After that monstrous success, Harrison's hit singles and number-one albums became rarer, but those few big hits are included on Let It Roll. The 1973 follow-up (and final #1 LP) Living in the Material World yielded another huge smash, “Give Me Love (Give Me Peace on Earth),” whose timeless sentiment would sound opportunistic from any rock star other than Harrison, who was fairly quiet on the American charts until 1981, when his paean to the recently murdered Lennon, “All Those Years Ago,” shot up the charts. Its peppiness is belied by Harrison's cleverly cutting lyric, which he re-wrote and pasted to the upbeat tune following Lennon's death; it was a Beatles reunion of sorts also, with Ringo on drums, and Paul and Linda on backing vocals.

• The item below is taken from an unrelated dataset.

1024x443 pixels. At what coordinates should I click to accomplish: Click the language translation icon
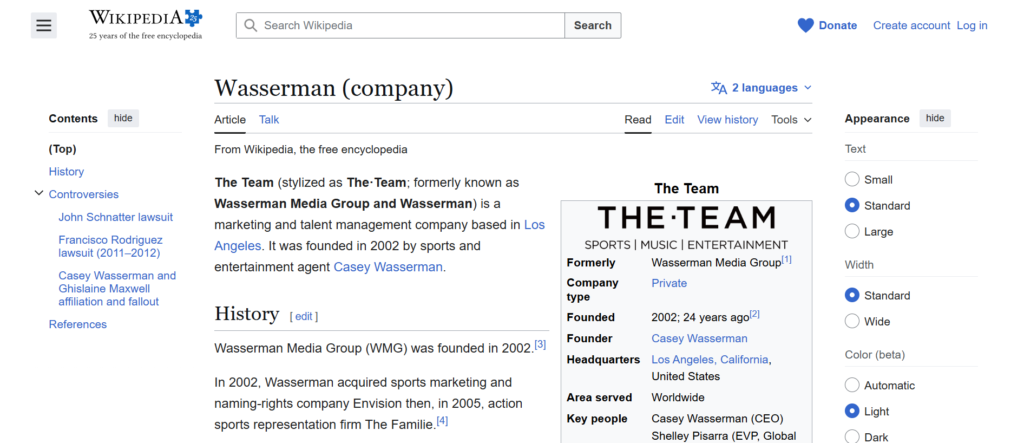[x=719, y=88]
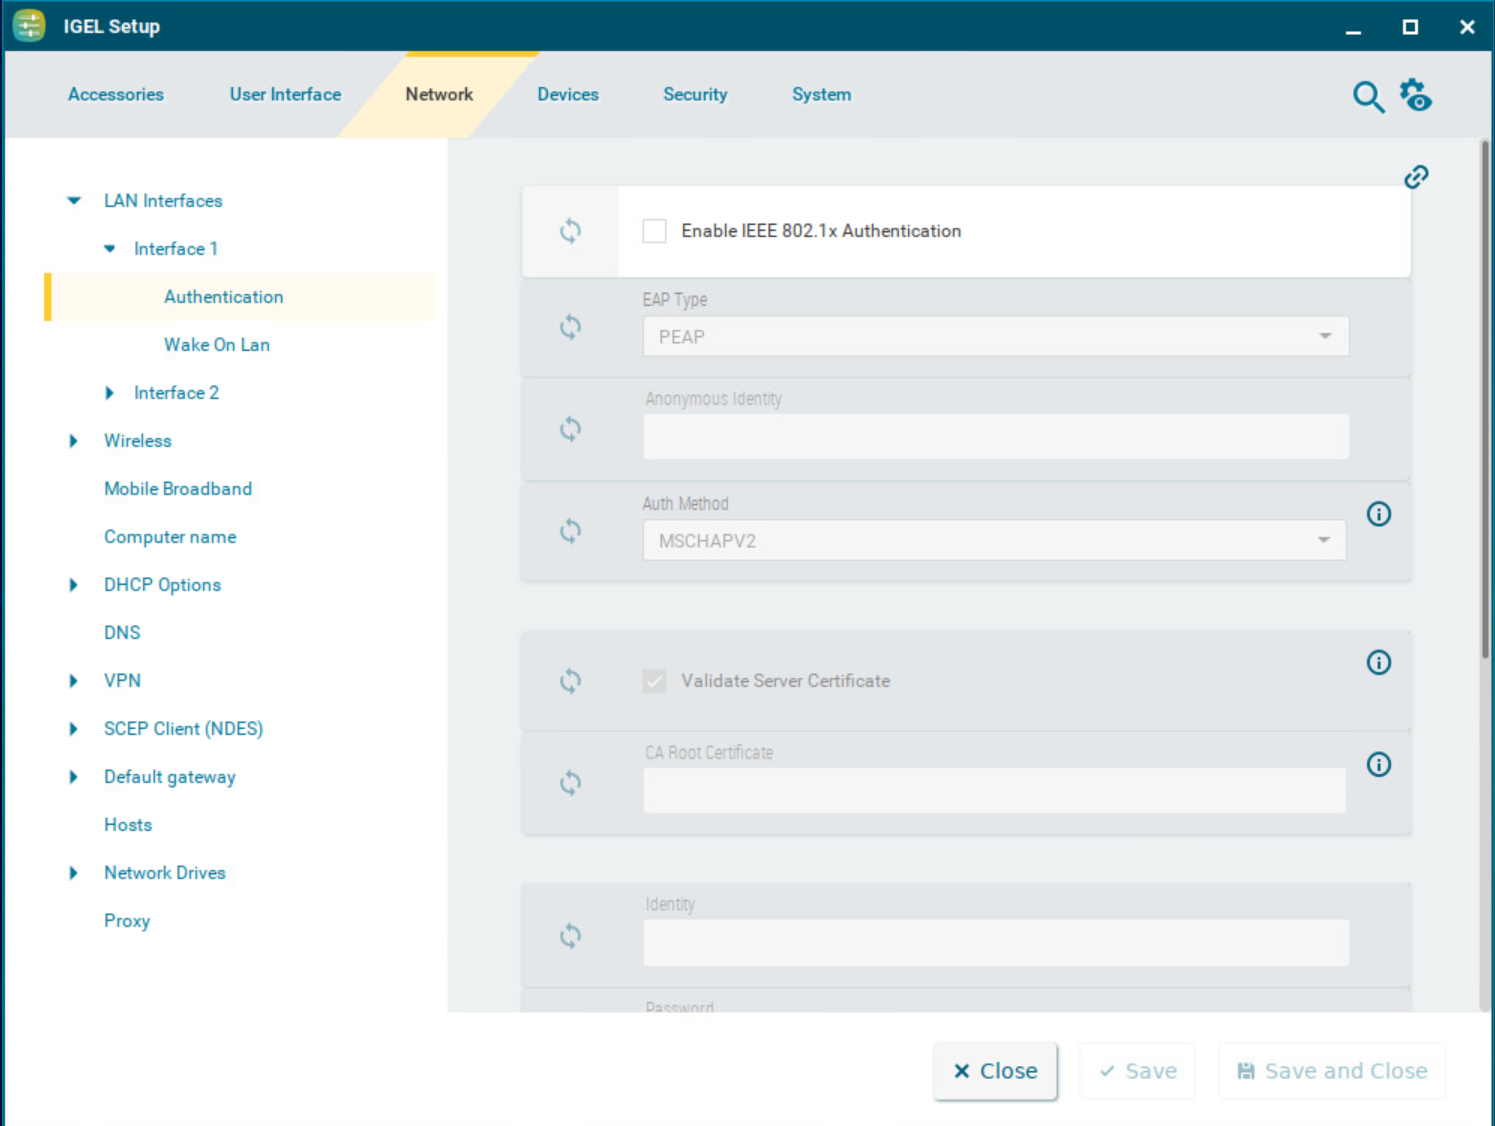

In 1987, Harrison had its biggest success since All Things Must Pass when Cloud Nine was released, which included his number-one cover of Rudy Clark's “Got My Mind Set on You” (written in 1962), and the Beatles pastiche “When We Was Fab.” Today, these Jeff Lynne-produced songs sound frightfully dated, filled with Lynne's typical studio gimmicky: Harrison seems like an artist unsure of his own “sound,” so he took a ride on the Lynne gravy train. Harrison's Cloud Nine songs have always been interchangeable with those of the Traveling Wilburys and Tom Petty's Full Moon Fever, all (mis)produced by Lynne. The only artist to keep his own musical personality when pitted against Lynne's knob-twirling in the studio was McCartney on 1997's Flaming Pie.

Rounding out Let It Roll are cheerful tunes like “Blow Away,” “Cheer Down” and “This Road,” the latter also from Brainwashed, Harrison's swan song. Minor hits like “Crackerbox Palace,” “Dark Horse” and “You” are missing, but does anyone really miss them? More conspicuous by their absence are “Bangladesh,” the charity single Harrison recorded in 1971, and his 1973 New Year's novelty song, “Ding Dong Ding Dong,” both of which are difficult to hear otherwise.

In sum, Let It Roll is a reminder of Harrison's legacy as singer, songwriter and guitarist, but the CD is most useful as a prelude to the long-awaited re-release of the Beatles' albums in remastered editions in September. That countdown's already underway.